A demanda mundial por comida crescerá 20% em dez anos, e ao Brasil caberá elevar a produção em 40%

Por Roberto Rodrigues

A SÉRIA revista britânica “The Economist” publicou na semana passada uma longa matéria elogiando a agricultura brasileira, que está causando enorme sentimento de orgulho em todo o interior do nosso país. Afinal, o artigo chama a atenção do mundo desenvolvido para o espetacular crescimento de nossa agropecuária -e sem subsídios.

Mais do que isso, o articulista enfatizava o caráter sustentável desse crescimento, mostrando que o produtor brasileiro, confrontado com o protecionismo exagerado dos governos dos países ricos para com seus agricultores, optou pela incorporação de tecnologia e de gestão, vencendo os concorrentes através da melhoria da sua competitividade.

E sempre é bom lembrar que um produto só é competitivo se tiver qualidade e preço que agradem ao consumidor.

Com efeito, o grande desafio da humanidade no século 21 é compatibilizar a necessidade de aumentar a produção de alimentos com a preservação dos recursos naturais.

Se as previsões da OCDE/FAO estiverem corretas – e tudo indica que estão -, a demanda mundial por comida crescerá 20% nos próximos dez anos, e ao Brasil caberá aumentar em 40% sua produção para compensar a incapacidade de crescimento das outras regiões produtoras. Isso significa aumento de produção de quase 4% ao ano, um número nada trivial.

E, é claro, não faltam os adversários do nosso agro, concorrentes lá de fora ou desinformados daqui, apregoando que nosso crescimento se dará à custa da derrubada da Amazônia ou que tais.

A verdade, como mostrado na publicação inglesa, é que nosso agro é extremamente sustentável, e isso não é uma promessa, pois já demos prova desse fato: nos últimos 20 anos, a área plantada com grãos no Brasil aumentou 25% e a produção saltou 154%!

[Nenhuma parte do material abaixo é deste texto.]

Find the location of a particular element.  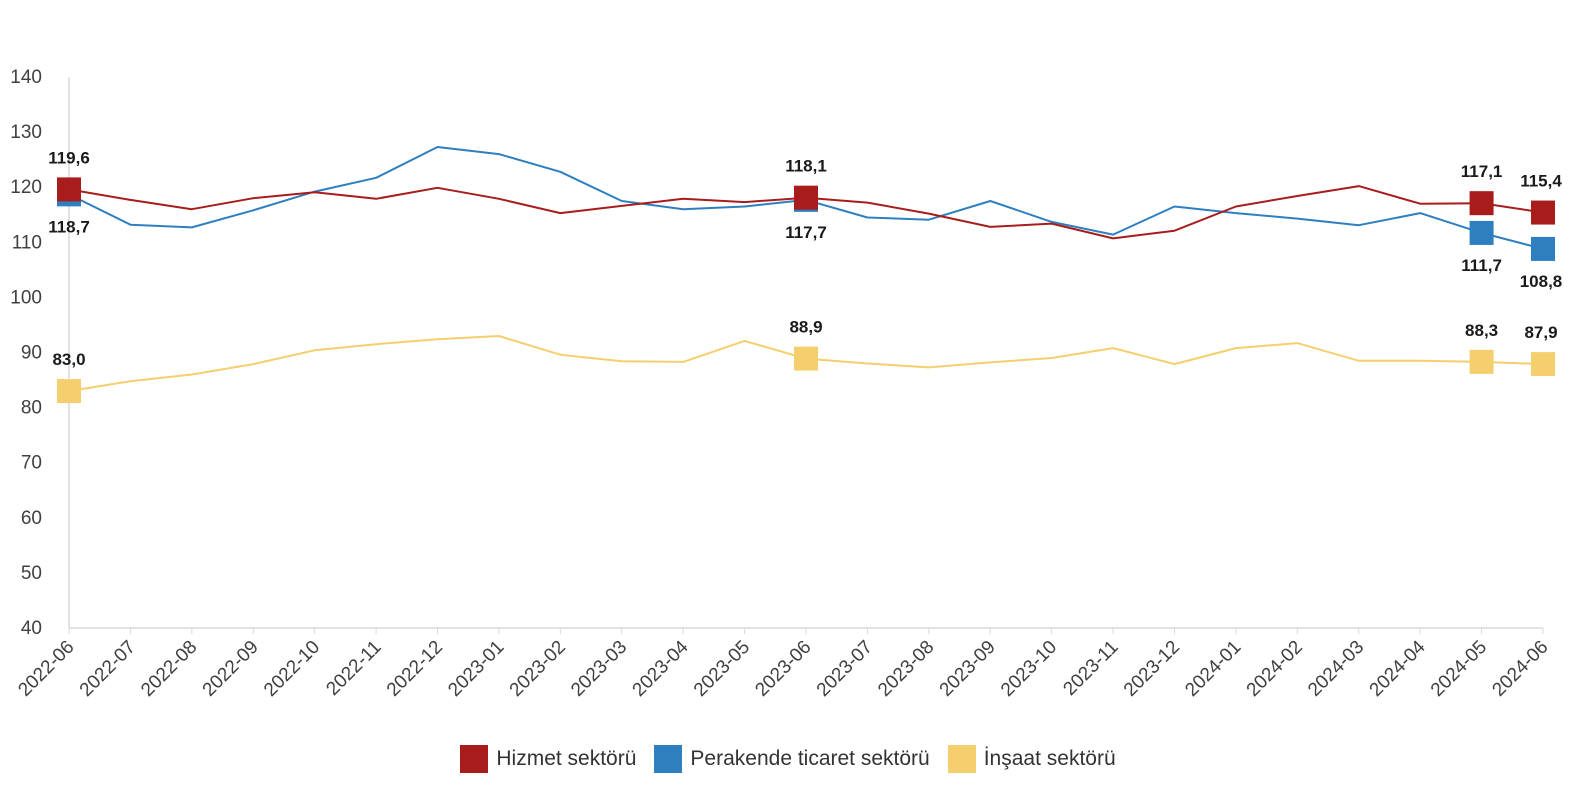

y-tick-label: 120 is located at coordinates (26, 188).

Isso significa que, se tivéssemos hoje a mesma produtividade por hectare de 20 anos atrás, necessitaríamos de mais 42 milhões de hectares de mata para termos a mesma produção. Isso ninguém fala, ninguém comenta -foi preciso um inglês reconhecê-lo. O mesmo se dá com a cana-de-açúcar, cuja produtividade cresceu quase 60% desde que o Proálcool começou, “salvando” mais de 4 milhões de hectares.

Pois é com base nesses dados esclarecedores que a “The Economist” lança o alerta aos agricultores europeus: “Copiem os brasileiros, com tecnologia em vez das tetas dos governos” (claro que não é assim que está escrito, mas o espírito é esse).

E, apesar de que uma minoria dos nossos proprietários rurais ainda não está respeitando os preceitos da sustentabilidade, a grande maioria já está no caminho adequado.

Se não fosse por outra razão, a simples necessidade de competir para sobreviver levou a isso. Depois da dura tríplice colisão vivida pelo campo brasileiro entre o Plano Collor (1990) e o Plano Real (1994), fomos forçados a buscar tecnologia e gestão para avançar. O país tinha uma inflação surreal de mais de 50% ao mês, era fechado em relação ao mundo e vivia com políticas públicas protecionistas. E, de repente, após aqueles planos, a inflação ficou civilizada, o país se abriu ao mundo sem nenhuma proteção e a política pública faliu. Foi um duríssimo processo de ajuste que custou caro socialmente: milhares de produtores, sobretudo os pequenos e os da fronteira agrícola, perderam tudo o que tinham. E os remanescentes precisaram se reinventar.

É verdade que ainda restam pesadas dívidas daqueles tempos, mais tarde aumentadas com a maior crise agrícola dos últimos 50 anos nos anos 2004/6, mas isso tudo deverá ser superado e o país poderá avançar se tiver juízo e eliminar os resíduos do velho “custo Brasil”.

Mas também é preciso que os produtores europeus, norte-americanos e asiáticos leiam bem a “The Economist”, e tratem de colaborar para a finalização da Rodada Doha da OMC. É lá que será decidida a redução do protecionismo agrícola dos ricos, dando chance aos produtores tropicais de seguir o exemplo do Brasil e ocupar seu espaço no comércio mundial agrícola.

ROBERTO RODRIGUES, 67, coordenador do Centro de Agronegócio da FGV, presidente do Conselho Superior do Agronegócio da Fiesp e professor do Departamento de Economia Rural da Unesp – Jaboticabal, foi ministro da Agricultura (governo Lula).